-- START Given passage --

The Pain of Losing a Friend to Bullying
The Pain of Losing a Friend to Bullying
“Friends don’t always agree - but they don’t deliberately try to hurt you. Everyone deserves to be treated with respect and kindness.”
— Parent of a bullied child
Friendship is supposed to feel safe. So, when a friend becomes the person causing harm, the confusion and pain can cut especially deep for both the child and the adults who love them.
You may have heard the term “frenemy,” but let’s be clear: true friends are not enemies. While friends may compete or disagree, there is a clear line. When behavior becomes intentional, repeated, and hurtful and continues after being asked to stop that line has been crossed into bullying.
Can a Friend Really Be a Bully?
Yes. According to PACER, “If you are experiencing treatment from a friend that hurts you and you’ve asked them to stop, but it continues, that behavior is no longer friendship - it may be bullying.”
This type of bullying is often relational (or social) bullying, and it can be especially damaging because it comes from someone a child once trusted.
What Is Relational Bullying?

-- END Given passage --
-- START Record excerpts --

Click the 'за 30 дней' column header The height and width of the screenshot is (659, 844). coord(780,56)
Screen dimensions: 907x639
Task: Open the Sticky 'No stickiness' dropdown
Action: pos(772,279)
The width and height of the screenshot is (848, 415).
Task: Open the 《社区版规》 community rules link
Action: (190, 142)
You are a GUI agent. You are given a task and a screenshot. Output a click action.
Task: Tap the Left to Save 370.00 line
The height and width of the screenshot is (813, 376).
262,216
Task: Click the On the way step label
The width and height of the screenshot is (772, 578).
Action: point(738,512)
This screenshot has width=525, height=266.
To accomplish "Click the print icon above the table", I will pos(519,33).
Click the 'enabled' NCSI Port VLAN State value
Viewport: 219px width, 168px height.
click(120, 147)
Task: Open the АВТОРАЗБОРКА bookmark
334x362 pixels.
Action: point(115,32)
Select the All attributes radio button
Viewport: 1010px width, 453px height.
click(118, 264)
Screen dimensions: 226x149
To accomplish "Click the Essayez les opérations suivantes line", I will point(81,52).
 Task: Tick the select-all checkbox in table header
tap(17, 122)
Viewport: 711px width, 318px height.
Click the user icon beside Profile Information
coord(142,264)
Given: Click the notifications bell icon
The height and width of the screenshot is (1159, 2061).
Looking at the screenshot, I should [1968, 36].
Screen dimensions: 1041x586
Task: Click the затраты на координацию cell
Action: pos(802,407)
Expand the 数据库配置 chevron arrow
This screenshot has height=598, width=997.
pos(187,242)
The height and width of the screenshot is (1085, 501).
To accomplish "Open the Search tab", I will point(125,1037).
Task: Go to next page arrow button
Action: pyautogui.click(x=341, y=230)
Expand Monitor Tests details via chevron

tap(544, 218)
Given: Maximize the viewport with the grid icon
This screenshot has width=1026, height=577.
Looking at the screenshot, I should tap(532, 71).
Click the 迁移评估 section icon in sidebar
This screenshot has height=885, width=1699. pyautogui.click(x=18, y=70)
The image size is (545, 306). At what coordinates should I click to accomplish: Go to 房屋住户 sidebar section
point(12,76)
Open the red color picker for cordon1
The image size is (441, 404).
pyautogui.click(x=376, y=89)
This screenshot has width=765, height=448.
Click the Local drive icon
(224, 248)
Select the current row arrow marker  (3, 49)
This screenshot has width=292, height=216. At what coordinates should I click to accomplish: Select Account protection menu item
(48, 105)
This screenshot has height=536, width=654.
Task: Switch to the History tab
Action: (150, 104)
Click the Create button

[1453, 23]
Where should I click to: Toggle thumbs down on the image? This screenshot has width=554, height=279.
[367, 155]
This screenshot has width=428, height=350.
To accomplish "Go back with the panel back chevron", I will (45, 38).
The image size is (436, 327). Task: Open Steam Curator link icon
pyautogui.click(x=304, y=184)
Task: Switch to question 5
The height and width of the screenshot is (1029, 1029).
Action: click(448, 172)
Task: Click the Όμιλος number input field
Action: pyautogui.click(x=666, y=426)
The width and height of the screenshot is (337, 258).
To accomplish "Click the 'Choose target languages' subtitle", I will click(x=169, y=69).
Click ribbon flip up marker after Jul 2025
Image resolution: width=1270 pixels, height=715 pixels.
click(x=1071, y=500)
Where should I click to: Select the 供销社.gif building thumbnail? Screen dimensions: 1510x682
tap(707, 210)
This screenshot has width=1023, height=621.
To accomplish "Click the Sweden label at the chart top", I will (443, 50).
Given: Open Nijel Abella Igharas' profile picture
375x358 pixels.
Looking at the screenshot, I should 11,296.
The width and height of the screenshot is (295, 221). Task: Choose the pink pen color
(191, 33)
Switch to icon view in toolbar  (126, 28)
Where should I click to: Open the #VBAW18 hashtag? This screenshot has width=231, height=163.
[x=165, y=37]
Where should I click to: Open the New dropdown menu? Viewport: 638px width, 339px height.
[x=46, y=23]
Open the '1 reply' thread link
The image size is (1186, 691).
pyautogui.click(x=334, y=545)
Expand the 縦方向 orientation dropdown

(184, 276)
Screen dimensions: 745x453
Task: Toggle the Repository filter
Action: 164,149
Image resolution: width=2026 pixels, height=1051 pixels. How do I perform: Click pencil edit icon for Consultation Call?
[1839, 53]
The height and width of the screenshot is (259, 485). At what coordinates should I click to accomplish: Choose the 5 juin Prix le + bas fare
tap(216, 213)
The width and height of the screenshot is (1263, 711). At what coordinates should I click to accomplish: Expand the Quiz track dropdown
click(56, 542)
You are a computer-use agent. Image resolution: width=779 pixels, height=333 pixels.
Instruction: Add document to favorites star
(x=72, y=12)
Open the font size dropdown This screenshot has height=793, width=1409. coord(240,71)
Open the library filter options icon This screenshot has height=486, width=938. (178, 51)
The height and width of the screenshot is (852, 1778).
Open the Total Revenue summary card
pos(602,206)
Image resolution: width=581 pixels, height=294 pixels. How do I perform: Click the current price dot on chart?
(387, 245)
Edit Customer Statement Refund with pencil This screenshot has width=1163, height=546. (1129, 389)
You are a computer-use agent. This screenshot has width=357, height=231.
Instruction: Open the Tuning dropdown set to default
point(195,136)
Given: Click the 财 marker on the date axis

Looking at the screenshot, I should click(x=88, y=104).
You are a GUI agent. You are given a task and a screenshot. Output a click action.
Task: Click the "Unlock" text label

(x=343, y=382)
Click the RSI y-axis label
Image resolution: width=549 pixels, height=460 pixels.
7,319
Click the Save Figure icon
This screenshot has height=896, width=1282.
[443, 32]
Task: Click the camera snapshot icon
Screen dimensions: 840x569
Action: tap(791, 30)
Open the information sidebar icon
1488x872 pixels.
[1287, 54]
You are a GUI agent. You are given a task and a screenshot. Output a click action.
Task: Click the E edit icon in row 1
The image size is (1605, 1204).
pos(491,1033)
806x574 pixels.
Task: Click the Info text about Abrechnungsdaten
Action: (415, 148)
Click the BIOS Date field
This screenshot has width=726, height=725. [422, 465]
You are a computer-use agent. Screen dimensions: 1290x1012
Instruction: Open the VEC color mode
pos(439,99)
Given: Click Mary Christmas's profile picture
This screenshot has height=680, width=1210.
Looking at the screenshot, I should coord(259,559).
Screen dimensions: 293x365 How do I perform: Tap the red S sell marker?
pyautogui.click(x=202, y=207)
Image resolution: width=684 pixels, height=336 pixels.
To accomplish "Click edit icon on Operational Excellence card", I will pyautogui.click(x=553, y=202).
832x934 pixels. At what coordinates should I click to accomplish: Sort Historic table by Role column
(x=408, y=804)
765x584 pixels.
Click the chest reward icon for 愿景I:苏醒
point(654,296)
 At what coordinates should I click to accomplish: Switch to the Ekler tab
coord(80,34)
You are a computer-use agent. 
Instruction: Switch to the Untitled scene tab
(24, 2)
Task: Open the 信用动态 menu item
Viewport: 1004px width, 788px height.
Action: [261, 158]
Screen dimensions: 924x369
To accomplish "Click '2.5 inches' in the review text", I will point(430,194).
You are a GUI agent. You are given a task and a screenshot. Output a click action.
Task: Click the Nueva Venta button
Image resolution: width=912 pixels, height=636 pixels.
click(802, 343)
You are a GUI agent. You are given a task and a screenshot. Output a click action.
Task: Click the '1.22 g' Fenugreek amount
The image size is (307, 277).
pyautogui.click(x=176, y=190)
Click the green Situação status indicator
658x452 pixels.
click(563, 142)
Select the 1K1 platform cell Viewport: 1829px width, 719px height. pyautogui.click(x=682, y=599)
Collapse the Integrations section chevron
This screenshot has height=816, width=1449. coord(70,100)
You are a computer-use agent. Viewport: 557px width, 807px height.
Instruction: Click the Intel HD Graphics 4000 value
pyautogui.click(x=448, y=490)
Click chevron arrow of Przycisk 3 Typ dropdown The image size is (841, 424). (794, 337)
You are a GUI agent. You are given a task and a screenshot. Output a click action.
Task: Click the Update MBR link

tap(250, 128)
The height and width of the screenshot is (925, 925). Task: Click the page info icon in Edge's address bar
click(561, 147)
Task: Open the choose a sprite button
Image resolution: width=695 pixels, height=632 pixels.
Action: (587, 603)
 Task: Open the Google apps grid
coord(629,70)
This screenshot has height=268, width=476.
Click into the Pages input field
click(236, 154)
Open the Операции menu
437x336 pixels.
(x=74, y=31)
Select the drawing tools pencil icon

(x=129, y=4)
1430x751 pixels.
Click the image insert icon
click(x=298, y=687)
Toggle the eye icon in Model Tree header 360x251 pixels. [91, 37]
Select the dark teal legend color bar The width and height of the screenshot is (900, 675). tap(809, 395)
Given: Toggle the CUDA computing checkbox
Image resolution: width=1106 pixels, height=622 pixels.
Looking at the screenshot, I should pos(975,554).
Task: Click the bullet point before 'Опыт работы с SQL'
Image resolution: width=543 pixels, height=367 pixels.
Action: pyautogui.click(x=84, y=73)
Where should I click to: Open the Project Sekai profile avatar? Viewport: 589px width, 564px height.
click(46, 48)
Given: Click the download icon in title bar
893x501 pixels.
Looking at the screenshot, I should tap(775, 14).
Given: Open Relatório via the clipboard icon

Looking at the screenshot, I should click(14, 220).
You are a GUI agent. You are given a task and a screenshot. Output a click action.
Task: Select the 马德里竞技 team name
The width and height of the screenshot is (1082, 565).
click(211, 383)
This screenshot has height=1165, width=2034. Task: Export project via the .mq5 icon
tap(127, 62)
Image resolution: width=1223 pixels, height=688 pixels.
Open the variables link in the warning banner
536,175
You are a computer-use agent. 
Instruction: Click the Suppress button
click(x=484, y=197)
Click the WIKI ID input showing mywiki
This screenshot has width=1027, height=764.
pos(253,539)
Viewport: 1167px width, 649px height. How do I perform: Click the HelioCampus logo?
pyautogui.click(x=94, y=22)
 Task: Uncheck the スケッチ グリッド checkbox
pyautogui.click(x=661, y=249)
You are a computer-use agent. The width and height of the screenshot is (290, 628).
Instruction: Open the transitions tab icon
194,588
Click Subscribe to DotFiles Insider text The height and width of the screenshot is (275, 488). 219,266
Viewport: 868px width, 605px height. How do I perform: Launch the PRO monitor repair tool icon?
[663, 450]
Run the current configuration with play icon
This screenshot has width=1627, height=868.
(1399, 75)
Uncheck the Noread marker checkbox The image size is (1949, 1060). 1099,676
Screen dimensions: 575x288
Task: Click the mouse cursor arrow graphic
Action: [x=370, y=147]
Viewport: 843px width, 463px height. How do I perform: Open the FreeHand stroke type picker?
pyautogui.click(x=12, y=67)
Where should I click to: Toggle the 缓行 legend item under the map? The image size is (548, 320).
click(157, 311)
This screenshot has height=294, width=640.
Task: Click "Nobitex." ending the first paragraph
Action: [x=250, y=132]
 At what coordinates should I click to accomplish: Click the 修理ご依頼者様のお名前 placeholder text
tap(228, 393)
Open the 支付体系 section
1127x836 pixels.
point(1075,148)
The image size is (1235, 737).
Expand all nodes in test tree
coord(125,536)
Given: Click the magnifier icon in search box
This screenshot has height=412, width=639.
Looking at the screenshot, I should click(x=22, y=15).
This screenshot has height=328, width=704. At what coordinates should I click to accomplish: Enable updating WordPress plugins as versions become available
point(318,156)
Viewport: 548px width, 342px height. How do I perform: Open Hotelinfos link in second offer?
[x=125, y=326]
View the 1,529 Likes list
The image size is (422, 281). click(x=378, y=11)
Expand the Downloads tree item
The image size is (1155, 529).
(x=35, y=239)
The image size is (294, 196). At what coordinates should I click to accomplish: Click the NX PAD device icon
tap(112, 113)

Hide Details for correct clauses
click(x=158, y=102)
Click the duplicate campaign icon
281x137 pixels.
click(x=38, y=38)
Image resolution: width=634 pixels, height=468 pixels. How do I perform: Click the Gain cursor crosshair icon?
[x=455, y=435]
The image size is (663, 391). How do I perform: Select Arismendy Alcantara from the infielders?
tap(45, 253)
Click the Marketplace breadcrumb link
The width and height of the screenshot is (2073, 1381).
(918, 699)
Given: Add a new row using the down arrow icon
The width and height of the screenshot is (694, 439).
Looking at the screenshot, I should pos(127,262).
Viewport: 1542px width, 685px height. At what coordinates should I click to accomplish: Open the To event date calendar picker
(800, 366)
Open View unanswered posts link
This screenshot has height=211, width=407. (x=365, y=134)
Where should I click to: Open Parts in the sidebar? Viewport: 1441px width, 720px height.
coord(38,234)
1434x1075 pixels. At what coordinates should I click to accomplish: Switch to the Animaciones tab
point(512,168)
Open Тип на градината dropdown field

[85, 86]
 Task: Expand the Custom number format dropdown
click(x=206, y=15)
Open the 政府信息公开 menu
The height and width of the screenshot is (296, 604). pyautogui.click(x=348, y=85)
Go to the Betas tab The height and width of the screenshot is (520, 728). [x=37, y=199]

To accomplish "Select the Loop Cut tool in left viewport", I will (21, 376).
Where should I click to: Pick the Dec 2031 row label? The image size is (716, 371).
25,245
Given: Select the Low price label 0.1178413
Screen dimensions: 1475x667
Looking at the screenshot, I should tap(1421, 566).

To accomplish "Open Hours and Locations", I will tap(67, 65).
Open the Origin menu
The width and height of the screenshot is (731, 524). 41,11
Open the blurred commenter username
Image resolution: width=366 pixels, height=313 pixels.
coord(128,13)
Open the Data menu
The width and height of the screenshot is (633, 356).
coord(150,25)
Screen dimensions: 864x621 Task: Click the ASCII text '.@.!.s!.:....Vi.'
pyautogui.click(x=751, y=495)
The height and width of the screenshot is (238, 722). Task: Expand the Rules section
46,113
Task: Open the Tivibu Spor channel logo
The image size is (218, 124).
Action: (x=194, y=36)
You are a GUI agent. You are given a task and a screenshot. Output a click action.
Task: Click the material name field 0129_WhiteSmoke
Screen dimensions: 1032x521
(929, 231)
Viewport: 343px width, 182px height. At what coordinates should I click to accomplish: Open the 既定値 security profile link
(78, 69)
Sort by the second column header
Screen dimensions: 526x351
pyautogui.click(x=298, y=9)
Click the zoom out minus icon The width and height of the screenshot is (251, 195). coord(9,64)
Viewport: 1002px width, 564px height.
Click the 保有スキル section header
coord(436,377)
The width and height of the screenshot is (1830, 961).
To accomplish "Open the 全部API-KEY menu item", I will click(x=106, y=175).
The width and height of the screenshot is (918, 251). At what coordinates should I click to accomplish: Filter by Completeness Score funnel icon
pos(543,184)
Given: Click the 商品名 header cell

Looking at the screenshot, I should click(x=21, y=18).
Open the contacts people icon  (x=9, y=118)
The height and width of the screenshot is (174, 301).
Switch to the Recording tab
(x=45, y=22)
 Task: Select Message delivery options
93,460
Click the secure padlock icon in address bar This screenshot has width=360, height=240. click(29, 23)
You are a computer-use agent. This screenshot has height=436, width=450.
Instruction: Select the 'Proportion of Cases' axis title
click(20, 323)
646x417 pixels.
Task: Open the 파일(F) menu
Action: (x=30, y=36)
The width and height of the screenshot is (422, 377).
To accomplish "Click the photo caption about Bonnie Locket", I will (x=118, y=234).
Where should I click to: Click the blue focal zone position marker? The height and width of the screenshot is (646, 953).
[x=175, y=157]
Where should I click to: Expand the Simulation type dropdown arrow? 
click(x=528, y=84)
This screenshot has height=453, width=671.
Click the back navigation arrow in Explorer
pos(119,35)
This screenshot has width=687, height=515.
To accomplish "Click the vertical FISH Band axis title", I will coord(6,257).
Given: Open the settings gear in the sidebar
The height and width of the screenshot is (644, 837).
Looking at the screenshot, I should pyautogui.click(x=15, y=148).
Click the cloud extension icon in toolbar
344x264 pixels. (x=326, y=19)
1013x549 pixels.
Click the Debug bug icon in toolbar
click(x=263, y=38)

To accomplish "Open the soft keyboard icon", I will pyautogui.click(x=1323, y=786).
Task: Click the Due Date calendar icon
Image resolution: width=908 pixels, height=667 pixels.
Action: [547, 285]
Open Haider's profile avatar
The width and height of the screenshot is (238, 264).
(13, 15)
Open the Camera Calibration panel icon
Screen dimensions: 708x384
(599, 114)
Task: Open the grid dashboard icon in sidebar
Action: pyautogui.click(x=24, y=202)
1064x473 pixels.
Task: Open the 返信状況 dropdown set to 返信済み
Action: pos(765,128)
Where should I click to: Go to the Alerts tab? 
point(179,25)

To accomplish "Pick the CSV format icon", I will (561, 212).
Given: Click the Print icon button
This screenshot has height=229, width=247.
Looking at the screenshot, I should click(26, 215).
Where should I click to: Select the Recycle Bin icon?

-- END Record excerpts --

Goal: Copy the part of the passage on losing a friend to bullying between "Yes. According to" and "Is Relational Bullying?", inclusive. These rows were taken from a separate source and are unrelated to the text.

Result for this exercise:
Yes. According to PACER, “If you are experiencing treatment from a friend that hurts you and you’ve asked them to stop, but it continues, that behavior is no longer friendship - it may be bullying.”
This type of bullying is often relational (or social) bullying, and it can be especially damaging because it comes from someone a child once trusted.
What Is Relational Bullying?